- Required action
When a line in the records includes the string "will", it goes into the tally; report that tally alone.

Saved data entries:
※ ※ ※
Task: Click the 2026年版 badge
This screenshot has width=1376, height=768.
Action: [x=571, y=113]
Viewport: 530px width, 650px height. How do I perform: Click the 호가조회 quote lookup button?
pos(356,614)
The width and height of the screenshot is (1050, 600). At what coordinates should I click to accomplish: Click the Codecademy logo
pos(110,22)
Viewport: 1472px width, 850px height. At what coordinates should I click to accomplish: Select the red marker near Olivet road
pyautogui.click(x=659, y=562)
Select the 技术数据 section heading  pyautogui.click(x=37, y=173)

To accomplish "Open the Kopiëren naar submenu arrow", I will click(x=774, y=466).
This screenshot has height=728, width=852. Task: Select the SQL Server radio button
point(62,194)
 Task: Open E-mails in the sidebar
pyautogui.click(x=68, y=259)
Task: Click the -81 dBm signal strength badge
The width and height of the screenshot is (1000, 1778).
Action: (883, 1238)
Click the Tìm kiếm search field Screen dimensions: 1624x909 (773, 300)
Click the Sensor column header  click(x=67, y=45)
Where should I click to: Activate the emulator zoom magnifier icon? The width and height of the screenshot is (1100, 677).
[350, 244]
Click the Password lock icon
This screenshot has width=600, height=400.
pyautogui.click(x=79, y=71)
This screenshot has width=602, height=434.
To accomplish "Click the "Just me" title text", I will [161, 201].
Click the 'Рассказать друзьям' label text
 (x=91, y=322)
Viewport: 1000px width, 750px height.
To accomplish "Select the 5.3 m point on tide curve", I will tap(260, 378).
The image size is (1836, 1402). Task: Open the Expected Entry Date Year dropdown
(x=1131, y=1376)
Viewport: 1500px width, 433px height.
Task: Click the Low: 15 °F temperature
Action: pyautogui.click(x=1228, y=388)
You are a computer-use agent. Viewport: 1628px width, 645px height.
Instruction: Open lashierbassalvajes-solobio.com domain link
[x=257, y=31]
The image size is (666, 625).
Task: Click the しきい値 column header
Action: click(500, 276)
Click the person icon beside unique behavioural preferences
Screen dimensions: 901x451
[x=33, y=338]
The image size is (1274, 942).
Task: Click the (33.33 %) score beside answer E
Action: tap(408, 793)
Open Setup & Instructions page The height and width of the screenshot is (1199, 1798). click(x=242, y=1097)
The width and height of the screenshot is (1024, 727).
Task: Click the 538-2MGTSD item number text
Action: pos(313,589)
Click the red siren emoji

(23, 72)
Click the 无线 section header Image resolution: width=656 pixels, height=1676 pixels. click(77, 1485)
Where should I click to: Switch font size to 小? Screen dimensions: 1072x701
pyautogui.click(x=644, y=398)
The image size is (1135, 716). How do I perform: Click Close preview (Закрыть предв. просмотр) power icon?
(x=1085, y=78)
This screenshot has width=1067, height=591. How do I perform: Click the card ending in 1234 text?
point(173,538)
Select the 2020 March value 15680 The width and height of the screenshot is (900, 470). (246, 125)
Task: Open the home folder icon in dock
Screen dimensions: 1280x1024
※ ※ ※
- Task result
3